Sul palco il maestro porterà un violino Guarneri del Gesù del 1744, che possiede un suono caldo dal timbro scuro ed è forse uno dei più bei "Guarneri" esistenti, e uno Stradivari del 1701 denominato "Kreutzer" perché appartenuto all'omonimo violinista a cui Beethoven aveva dedicato la famosa Sonata. In scaletta non potrà mancare il "Trillo del diavolo" di Tartini, uno dei pezzi forti di Ughi. Del resto s'intitola proprio "Quel Diavolo di un Trillo - note della mia vita" il libro che racconta il suo percorso di vita interamente dedicata alla musica. «Quando sono stato chiamato alla direzione artistica del Teatro Comunale di Lacedonia spiega Maurizio Giannetta ho accettato di buon grado poiché conoscevo molto bene i miei interlocutori, persone che si prodigano da decenni a promuovere cultura e solidarietà, e conoscevo altrettanto bene anche il contesto in cui andavo a creare un cartellone di eventi, un luogo di passione e sensibilità artistiche in cui erano purtroppo nati sentimenti di sfiducia, tormento e malinconia nei confronti dell'istituzione teatrale, una presa di distanza sicuramente arrecata dai tre anni di chiusura forzata per la pandemia, e da una discutibile gestione delle ultime stagioni, spesso ripetitive e poco attente alle esigenze popolari.

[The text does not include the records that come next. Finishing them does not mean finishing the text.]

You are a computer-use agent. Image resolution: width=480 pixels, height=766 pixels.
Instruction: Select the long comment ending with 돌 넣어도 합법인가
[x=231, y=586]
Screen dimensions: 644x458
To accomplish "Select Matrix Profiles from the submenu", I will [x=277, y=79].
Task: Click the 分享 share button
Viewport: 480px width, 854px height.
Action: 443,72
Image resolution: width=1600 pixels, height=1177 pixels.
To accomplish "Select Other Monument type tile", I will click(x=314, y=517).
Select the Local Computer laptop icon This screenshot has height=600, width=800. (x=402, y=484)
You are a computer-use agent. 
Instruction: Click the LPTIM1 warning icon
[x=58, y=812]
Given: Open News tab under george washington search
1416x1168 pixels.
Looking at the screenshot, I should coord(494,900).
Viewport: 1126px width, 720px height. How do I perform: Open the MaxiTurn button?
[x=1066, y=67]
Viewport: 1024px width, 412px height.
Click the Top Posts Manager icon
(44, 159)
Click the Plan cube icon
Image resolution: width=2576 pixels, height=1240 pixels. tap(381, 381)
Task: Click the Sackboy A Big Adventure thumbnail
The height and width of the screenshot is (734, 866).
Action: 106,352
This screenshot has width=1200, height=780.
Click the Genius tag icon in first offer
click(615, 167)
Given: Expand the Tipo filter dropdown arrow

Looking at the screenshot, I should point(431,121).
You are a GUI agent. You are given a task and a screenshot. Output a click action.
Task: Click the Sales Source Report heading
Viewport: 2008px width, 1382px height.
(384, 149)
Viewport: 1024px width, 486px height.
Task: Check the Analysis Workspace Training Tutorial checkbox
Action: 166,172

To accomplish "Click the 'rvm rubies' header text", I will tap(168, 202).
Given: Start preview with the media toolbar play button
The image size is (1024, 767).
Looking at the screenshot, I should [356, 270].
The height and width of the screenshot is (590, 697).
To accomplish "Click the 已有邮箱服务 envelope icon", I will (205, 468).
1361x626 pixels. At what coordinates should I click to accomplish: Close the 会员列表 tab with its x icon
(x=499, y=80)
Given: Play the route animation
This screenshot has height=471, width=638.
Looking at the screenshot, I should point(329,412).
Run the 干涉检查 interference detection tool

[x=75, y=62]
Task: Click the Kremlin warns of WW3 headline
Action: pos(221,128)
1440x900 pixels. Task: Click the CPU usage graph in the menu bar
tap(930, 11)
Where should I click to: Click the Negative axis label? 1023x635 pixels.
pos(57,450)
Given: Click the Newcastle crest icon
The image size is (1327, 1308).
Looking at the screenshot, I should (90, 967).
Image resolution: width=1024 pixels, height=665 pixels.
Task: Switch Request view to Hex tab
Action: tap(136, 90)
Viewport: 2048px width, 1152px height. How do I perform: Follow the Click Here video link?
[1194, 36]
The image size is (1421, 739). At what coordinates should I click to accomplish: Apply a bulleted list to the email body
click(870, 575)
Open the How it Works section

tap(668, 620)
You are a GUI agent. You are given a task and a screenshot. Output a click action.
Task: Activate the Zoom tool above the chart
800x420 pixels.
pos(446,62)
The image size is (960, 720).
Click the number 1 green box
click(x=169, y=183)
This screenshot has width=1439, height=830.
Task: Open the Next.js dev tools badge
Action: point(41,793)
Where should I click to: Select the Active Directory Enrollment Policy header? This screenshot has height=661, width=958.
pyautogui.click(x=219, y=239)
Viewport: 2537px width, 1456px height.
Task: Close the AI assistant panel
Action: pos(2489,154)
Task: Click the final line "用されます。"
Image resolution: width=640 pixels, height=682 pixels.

È stata ed è ancora una sfida ambiziosa, coraggiosa, ma la nostra lunga esperienza nella gestione di grandi eventi ci da la serenità e i mezzi per fare bene, dove operiamo da sempre con grande umiltà e dedizione. E se guardiamo anche ai numeri, non possiamo che essere davvero soddisfatti: in un teatro di un piccolo paese di provincia abbiamo sottoscritto oltre 350 abbonati e ad ogni spettacolo raggiungiamo il sold out con lo sbigliettamento dei restanti posti. Certo i grandi nomi servono anche a questo, ma c'è molto altro dietro un cartellone che abbraccia tutte le arti e si rivolge a tutte le età. Il mio auspicio ora che siamo al giro di boa, dopo i primi sei spettacoli dei dodici previsti è di avvicinare al teatro anche le giovani generazioni, incuriosendo con le nostre proposte le loro attività».